Au fil des semaines, Shimura a l’intuition grandissante qu’un être habite sa maison et se sert dans son garde-manger : « quelle déité exigeait pour offrande un yaourt, une prune confite ou du riz aux algues ?». Guerrier ninja ou esprit des lieux, la forme s’évanouit toujours aussi vite qu’elle est apparue et les premières pages transpirent ce fin sentiment d’inquiétude amusée.


« Nagasaki » raconte une impossible rencontre, dans une ville moderne : Shimura ausculte et épie ses voisins autant qu’il est attentif aux bruits intempestifs de sa maison. Chez lui, il installe un dispositif de webcam lui permettant de surveiller sa salle à manger depuis son lieu de travail, un open space où chaque salarié est sous le regard des autres. Pris dans ces jeux de miroir réels ou fantasmés, Shimura se demande s’il est pour cet inconnu vivant dans sa maison une star malgré lui, comme certains acteurs de téléfilms médiocres, qui atteignent pourtant plusieurs milliers d’amis sur le réseau Facebook.
Il finit par apercevoir l’intruse. Mais est-ce une hallucination ? Un fantôme de ses échecs amoureux passés? Shimura est tout chamboulé. Et c’est le point de départ d’une réflexion sur la solitude, l’individualisme forcené, les racines, l’Histoire et la notion de chez-soi.


Il “s’interroge sur la vie qu’il aurait pu mener s’il avait été marié, s’il avait suivi un autre chemin que celui de la solitude”, souligne l’auteur.


Le quinquagénaire appelle cependant la police qui embarque la clandestine.


L’enquête dévoilera qu’elle avait trouvé refuge chez lui après une longue errance.

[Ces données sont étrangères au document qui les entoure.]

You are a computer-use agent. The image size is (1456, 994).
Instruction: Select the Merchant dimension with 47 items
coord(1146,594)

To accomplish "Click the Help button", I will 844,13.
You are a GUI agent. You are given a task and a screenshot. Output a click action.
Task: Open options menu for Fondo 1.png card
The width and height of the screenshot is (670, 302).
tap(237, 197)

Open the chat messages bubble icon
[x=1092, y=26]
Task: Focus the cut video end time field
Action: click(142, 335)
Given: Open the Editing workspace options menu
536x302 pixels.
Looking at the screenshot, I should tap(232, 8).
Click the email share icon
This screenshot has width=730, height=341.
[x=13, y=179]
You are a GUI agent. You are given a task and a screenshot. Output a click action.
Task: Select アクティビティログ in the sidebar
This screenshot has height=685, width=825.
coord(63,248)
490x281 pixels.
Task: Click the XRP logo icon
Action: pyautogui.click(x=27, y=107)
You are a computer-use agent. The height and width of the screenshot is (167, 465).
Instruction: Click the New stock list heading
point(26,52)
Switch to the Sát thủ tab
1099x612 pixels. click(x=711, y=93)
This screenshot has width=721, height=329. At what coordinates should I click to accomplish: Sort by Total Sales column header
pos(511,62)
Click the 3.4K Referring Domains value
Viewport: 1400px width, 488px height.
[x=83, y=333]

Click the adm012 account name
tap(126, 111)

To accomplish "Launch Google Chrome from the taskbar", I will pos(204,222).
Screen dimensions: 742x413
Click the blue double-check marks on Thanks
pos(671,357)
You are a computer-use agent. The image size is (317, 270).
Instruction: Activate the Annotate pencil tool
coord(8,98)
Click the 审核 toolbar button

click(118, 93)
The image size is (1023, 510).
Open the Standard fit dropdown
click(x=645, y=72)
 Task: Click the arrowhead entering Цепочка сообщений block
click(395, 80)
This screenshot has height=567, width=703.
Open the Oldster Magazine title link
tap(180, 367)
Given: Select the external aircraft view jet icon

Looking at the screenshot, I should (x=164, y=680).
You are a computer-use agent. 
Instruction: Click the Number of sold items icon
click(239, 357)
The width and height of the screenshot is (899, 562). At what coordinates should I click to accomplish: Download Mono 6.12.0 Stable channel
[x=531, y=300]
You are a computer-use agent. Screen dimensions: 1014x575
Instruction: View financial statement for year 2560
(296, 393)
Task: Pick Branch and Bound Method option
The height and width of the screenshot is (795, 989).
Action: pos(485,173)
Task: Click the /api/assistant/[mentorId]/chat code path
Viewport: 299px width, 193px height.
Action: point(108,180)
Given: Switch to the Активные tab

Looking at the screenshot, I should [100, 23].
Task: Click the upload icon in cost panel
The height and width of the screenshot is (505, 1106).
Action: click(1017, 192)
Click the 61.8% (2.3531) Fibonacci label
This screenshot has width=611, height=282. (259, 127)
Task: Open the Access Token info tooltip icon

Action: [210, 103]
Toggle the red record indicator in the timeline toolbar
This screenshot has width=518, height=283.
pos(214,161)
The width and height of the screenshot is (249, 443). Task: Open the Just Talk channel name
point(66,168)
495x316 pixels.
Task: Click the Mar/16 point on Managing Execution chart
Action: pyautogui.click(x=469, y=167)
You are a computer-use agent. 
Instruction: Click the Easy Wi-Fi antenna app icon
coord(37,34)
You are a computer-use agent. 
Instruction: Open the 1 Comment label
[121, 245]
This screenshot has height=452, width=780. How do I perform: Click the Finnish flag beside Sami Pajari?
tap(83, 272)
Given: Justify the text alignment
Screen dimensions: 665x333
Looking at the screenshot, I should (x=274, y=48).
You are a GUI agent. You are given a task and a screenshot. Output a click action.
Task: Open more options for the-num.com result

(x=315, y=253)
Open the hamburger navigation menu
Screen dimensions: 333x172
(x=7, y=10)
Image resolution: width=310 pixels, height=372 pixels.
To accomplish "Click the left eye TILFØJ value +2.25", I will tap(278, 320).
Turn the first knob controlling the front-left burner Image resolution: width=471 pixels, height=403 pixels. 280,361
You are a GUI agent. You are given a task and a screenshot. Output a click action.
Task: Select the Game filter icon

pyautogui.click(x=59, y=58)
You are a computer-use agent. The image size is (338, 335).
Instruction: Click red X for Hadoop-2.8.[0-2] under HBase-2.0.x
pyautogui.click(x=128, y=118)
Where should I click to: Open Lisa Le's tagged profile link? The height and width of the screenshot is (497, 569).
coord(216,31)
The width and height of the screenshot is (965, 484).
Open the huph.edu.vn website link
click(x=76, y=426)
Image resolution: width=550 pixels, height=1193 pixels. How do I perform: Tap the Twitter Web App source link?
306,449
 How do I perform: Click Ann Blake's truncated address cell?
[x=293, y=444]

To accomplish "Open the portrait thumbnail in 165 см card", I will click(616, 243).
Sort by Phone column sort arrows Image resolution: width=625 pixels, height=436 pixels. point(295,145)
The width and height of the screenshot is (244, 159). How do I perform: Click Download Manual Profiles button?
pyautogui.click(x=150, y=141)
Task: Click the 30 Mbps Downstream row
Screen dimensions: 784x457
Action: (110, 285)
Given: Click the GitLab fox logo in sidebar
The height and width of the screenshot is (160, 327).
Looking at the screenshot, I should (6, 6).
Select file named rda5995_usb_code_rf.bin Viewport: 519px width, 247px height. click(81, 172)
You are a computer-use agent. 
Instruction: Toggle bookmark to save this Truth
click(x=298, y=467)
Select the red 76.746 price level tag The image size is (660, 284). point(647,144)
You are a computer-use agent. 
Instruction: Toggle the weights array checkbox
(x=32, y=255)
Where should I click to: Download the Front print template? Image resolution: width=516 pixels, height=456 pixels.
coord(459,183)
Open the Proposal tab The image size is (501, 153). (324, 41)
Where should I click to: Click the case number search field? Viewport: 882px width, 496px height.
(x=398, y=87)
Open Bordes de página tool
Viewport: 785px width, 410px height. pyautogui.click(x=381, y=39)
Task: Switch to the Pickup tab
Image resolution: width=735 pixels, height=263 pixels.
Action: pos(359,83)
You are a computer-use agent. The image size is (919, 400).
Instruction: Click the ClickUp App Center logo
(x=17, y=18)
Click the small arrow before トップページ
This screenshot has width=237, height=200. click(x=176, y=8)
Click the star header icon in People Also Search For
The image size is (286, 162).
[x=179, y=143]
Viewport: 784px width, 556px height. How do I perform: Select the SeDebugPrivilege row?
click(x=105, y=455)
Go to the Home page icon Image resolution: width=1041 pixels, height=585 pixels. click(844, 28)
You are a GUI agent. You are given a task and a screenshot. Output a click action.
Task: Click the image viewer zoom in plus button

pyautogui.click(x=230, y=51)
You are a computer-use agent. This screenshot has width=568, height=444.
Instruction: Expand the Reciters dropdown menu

Le roman est ce monologue intérieur, tout à fait clair et limpide. Pour le lecteur , il allie le plaisir et la lenteur de l’évocation japonaise et l’ironie vis-à-vis des travers d’une postmodernité toujours en perte de sens. Eric Faye renouvelle ainsi le thème littéraire et psychanalytique du double en faisant du climatologue et de l’être mystérieux un couple romanesque, au sein duquel la communication est toujours indirecte.